## [Problem description]
Your answer should be the lines from the start of the records through the line with "Foote Family Meats (108, 2460)", copied word for word.

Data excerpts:
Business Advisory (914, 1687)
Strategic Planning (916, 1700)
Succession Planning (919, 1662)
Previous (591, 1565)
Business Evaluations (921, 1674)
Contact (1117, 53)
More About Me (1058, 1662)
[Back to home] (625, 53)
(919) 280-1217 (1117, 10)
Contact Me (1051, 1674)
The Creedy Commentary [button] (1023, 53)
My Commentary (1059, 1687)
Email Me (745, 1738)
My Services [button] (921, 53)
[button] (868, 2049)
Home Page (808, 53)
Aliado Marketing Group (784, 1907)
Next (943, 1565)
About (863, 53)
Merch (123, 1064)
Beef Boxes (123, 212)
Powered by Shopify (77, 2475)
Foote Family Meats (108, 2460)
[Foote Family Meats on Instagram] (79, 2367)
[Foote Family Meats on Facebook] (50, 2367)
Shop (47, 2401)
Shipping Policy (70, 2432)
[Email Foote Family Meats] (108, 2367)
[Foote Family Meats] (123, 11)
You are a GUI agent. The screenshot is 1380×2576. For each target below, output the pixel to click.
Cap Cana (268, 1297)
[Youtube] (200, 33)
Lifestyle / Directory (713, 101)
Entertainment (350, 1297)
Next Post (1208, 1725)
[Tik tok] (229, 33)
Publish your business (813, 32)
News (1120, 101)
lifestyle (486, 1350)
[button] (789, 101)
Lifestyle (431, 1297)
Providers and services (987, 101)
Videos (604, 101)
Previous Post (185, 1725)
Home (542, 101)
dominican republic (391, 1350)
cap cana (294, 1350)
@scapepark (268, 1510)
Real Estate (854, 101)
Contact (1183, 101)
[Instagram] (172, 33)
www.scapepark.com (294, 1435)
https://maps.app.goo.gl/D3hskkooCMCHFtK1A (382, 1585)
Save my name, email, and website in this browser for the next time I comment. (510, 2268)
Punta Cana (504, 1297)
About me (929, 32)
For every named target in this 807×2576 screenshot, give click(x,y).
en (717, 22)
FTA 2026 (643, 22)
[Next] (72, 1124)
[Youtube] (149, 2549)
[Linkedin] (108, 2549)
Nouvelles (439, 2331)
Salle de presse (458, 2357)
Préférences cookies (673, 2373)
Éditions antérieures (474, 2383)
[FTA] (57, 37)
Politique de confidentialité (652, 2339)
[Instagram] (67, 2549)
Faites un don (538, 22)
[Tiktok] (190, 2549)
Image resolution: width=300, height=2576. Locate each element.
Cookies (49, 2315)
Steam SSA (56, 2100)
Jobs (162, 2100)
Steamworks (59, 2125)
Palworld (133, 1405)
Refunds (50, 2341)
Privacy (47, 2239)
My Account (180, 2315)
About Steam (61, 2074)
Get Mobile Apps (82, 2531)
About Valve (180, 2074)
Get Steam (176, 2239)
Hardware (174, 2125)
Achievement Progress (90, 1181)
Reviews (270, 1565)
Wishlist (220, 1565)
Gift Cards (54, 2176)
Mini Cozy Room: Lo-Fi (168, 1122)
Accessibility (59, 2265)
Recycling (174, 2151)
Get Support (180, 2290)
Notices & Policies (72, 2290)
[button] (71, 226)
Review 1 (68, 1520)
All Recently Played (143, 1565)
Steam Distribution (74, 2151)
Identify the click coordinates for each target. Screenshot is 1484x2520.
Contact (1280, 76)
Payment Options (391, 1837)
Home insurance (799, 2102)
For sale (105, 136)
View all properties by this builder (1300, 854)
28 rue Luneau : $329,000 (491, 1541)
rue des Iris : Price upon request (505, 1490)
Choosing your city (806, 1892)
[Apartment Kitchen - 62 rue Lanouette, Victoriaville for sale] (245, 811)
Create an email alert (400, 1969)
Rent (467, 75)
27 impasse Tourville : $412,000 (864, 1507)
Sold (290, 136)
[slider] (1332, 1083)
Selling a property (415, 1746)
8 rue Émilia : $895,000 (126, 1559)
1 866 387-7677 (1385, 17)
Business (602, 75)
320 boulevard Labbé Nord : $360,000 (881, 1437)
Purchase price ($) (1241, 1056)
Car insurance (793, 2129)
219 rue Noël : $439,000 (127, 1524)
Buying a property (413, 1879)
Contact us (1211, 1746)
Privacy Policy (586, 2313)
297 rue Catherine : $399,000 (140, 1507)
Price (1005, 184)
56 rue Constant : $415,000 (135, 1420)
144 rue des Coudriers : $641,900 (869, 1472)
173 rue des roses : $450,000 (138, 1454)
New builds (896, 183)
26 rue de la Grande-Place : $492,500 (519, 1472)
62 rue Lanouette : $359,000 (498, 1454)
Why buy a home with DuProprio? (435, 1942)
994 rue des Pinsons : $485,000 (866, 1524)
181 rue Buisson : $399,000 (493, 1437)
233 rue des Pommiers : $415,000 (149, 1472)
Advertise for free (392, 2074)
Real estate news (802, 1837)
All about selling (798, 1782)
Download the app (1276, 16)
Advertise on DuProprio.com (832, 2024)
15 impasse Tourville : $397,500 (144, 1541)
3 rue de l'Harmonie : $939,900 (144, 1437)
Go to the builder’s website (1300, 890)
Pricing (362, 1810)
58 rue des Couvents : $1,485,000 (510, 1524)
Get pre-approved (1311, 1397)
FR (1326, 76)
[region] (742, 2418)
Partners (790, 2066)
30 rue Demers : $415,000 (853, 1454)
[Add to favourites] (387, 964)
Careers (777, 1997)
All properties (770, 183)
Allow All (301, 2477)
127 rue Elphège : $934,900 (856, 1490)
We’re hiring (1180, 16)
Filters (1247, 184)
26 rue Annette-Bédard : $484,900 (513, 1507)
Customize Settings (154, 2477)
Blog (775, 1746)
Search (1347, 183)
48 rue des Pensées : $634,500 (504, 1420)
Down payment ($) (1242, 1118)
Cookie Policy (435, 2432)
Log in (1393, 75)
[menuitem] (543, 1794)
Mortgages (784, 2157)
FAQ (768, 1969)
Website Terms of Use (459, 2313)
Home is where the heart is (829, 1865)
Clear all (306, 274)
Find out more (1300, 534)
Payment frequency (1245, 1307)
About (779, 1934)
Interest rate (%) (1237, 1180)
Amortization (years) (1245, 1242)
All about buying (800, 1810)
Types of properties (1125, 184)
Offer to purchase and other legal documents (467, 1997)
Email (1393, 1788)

## [Result of this task]
Business Advisory (914, 1687)
Strategic Planning (916, 1700)
Succession Planning (919, 1662)
Previous (591, 1565)
Business Evaluations (921, 1674)
Contact (1117, 53)
More About Me (1058, 1662)
[Back to home] (625, 53)
(919) 280-1217 (1117, 10)
Contact Me (1051, 1674)
The Creedy Commentary [button] (1023, 53)
My Commentary (1059, 1687)
Email Me (745, 1738)
My Services [button] (921, 53)
[button] (868, 2049)
Home Page (808, 53)
Aliado Marketing Group (784, 1907)
Next (943, 1565)
About (863, 53)
Merch (123, 1064)
Beef Boxes (123, 212)
Powered by Shopify (77, 2475)
Foote Family Meats (108, 2460)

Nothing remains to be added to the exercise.